When asked what other methods are used to inform the greater Springfield area on fire safety other than those who dropped by this weekend, Payne added “We go to schools. We try to meet with most the grades where we try to talk about the same information. That gets the majority of the children.”

While the fact the Fire Station is run by volunteers stirs curiosity, Payne assured they are all well trained. “It’s probably be close to two years before you go through all the intro level training, then EMT training, the medical training, then you go to fire school. Fire school itself is six months long.
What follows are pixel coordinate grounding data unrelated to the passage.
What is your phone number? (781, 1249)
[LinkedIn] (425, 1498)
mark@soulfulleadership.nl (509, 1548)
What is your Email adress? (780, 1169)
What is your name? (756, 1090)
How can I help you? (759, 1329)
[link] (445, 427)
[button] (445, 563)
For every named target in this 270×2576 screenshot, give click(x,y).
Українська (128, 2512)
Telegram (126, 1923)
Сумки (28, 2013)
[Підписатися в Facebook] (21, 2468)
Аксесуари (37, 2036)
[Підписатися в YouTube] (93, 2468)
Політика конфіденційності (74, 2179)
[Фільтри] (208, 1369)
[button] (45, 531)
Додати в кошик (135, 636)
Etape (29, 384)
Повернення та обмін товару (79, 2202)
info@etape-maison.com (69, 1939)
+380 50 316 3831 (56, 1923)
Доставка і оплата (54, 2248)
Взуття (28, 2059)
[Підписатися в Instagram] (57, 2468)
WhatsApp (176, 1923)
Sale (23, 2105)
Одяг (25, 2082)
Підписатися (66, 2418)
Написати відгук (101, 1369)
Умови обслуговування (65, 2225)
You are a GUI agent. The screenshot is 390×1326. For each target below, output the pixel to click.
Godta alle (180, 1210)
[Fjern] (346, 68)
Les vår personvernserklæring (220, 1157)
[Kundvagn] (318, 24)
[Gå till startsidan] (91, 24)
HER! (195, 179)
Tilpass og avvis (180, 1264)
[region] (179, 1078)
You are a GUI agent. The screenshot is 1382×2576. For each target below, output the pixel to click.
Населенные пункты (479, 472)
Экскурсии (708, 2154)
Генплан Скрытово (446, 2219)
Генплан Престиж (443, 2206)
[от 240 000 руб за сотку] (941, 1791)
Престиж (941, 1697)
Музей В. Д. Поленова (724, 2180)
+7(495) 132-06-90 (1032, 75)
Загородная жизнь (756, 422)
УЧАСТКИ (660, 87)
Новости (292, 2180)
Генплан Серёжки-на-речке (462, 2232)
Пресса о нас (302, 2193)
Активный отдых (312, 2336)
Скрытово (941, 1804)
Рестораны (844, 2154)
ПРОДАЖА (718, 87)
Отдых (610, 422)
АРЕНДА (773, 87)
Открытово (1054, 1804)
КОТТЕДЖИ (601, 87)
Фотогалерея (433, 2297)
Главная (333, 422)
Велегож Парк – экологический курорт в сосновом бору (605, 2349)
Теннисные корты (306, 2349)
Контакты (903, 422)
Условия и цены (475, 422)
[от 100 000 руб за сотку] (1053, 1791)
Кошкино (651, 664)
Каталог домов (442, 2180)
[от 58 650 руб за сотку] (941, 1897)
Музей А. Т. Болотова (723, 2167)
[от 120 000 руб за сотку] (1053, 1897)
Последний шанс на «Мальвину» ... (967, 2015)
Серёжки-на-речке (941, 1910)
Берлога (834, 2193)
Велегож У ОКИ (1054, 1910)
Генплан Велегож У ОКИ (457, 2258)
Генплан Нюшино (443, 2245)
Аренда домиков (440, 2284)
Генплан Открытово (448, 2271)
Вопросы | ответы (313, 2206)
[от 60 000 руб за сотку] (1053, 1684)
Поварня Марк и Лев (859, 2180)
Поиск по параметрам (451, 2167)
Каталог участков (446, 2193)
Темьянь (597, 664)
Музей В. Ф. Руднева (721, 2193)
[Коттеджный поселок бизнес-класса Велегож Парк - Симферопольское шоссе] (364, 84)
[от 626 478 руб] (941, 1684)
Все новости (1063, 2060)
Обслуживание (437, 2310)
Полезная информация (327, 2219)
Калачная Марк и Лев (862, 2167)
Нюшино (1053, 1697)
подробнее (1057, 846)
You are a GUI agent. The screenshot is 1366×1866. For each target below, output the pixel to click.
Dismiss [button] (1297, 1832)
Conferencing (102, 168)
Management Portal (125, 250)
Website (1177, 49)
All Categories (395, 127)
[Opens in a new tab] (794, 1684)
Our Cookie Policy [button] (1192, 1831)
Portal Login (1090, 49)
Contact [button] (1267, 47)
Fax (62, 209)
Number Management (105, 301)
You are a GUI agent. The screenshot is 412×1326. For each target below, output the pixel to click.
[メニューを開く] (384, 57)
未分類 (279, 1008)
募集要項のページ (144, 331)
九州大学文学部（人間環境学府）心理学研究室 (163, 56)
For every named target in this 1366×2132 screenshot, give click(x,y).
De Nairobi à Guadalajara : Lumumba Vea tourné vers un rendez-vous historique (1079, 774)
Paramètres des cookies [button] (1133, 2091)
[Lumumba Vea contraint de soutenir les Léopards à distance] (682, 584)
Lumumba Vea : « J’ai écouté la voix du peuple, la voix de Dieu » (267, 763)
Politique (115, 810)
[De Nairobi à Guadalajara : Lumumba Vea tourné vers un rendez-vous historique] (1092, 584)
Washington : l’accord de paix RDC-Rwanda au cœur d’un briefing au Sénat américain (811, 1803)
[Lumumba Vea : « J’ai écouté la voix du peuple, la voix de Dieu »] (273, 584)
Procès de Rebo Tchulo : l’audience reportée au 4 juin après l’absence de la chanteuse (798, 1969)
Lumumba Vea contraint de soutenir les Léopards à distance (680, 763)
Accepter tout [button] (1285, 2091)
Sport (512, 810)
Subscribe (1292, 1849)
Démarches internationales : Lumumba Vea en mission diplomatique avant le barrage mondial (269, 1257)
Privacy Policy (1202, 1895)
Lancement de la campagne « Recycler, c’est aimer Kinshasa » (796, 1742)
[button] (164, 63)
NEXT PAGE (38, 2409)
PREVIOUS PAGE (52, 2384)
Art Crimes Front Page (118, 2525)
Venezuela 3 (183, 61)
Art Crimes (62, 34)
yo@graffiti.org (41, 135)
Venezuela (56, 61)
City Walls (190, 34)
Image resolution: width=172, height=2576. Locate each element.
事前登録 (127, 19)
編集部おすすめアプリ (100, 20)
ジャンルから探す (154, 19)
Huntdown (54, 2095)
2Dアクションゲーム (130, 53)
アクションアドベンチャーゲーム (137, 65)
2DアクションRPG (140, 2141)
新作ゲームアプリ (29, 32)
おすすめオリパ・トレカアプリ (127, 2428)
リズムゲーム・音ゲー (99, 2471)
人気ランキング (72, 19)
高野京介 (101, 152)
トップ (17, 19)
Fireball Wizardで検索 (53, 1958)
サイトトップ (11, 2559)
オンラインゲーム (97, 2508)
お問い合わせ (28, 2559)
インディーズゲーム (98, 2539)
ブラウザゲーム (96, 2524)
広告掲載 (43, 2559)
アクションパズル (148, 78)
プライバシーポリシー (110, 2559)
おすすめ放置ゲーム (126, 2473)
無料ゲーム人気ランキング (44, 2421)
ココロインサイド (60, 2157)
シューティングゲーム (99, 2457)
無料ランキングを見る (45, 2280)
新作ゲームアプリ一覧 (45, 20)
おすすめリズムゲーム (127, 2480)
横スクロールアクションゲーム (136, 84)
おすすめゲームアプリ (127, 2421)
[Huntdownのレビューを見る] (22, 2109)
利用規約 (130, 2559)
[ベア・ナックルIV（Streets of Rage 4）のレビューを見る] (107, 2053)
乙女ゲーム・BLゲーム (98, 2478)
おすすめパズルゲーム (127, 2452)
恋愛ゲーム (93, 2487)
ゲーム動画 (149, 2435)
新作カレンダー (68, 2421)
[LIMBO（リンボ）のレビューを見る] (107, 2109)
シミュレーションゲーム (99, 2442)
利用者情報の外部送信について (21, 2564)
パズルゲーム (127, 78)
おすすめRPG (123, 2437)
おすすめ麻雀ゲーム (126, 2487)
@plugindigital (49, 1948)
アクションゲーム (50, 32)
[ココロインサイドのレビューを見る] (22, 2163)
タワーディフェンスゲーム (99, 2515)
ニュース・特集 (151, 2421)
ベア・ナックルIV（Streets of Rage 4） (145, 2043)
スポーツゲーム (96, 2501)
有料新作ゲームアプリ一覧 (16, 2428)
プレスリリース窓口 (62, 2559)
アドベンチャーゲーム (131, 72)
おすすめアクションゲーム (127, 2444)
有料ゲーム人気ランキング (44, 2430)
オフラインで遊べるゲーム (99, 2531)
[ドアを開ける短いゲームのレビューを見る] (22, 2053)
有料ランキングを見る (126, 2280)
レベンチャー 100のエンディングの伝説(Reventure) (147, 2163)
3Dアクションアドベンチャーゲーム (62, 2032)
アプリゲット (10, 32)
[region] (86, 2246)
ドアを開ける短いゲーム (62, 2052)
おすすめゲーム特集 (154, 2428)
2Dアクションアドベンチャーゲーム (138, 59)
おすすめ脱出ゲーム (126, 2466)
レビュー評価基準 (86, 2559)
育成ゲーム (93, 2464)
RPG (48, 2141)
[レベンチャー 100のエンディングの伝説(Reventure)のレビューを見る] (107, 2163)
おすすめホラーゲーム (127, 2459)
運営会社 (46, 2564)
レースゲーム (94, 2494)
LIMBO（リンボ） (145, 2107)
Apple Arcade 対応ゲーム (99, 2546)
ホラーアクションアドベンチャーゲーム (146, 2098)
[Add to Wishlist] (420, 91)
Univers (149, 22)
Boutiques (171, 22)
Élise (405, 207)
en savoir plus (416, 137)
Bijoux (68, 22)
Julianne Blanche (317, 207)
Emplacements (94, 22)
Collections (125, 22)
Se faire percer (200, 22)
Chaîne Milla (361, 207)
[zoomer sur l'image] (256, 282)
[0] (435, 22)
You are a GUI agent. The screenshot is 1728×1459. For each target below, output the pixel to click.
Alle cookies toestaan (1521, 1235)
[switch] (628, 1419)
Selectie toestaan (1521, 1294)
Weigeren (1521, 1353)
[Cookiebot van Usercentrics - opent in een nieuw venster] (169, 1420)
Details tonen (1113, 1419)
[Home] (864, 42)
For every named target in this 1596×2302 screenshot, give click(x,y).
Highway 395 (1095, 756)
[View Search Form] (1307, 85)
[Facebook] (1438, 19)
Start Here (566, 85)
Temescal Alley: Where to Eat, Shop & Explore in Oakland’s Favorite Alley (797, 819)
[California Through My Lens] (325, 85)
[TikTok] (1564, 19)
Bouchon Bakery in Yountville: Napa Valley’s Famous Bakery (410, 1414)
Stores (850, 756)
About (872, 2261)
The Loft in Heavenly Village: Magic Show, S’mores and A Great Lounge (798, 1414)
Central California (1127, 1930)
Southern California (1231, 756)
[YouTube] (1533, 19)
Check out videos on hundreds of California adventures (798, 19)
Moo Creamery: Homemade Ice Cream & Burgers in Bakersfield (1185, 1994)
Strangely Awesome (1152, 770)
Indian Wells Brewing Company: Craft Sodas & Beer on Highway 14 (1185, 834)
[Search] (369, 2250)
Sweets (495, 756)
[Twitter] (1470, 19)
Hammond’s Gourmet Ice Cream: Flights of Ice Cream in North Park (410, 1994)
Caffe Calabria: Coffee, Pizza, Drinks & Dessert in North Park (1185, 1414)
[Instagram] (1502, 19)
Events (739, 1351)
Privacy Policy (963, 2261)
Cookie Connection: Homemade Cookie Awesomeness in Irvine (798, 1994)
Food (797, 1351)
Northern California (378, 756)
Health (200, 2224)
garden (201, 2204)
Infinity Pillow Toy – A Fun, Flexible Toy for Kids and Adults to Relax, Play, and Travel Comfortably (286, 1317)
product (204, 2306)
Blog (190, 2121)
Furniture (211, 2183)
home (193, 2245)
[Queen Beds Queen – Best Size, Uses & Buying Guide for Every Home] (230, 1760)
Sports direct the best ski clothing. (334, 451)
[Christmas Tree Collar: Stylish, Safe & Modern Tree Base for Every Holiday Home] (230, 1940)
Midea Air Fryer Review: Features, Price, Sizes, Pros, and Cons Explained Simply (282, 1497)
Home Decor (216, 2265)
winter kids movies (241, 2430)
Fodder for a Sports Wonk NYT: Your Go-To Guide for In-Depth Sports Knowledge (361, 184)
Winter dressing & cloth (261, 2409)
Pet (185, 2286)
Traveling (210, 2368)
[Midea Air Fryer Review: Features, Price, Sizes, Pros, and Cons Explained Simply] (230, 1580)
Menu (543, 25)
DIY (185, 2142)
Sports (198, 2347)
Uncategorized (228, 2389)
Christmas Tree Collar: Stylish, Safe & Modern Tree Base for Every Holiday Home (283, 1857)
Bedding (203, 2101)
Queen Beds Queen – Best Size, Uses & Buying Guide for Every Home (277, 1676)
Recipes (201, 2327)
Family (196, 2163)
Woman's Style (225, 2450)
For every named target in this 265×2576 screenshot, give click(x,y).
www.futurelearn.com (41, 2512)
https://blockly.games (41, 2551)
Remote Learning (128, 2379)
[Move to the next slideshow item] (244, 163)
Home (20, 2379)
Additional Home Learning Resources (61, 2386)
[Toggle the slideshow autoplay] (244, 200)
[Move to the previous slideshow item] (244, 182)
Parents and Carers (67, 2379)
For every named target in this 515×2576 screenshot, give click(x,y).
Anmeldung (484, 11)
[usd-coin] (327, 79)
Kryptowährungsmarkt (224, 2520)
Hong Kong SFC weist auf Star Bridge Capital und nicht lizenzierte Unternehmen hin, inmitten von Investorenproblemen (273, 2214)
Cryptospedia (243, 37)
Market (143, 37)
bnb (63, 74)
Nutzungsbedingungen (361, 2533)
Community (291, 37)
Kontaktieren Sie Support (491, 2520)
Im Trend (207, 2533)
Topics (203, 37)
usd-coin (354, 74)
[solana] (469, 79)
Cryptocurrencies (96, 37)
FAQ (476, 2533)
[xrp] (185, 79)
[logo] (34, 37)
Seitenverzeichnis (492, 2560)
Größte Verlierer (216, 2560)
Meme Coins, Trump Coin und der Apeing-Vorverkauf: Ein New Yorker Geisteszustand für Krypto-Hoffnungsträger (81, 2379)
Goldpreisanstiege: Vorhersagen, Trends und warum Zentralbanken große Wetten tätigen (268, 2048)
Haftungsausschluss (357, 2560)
It’s close to 600 hours of training just to become a firefighter.” Payne also says, “There’s no difference because the [call] system doesn’t recognize any difference between volunteer or career because we are all trained at the same level, the same standard because we do the same classes, we recertify the same way.”

Rocco Rousso, 38-years-old who has volunteered for four years, shares his empathy for those who he serves, “We visit people’s houses on their worst day, it’s nice to be able to make that a little better for them.” Though it can be difficult at times between a full-time job, volunteering and family for many firefighter volunteers, Payne, who also has the additional responsibility of teaching, shares that one of the best things about the job for him is the problem-solving: “People call for anything, we have to go there and figure it out.”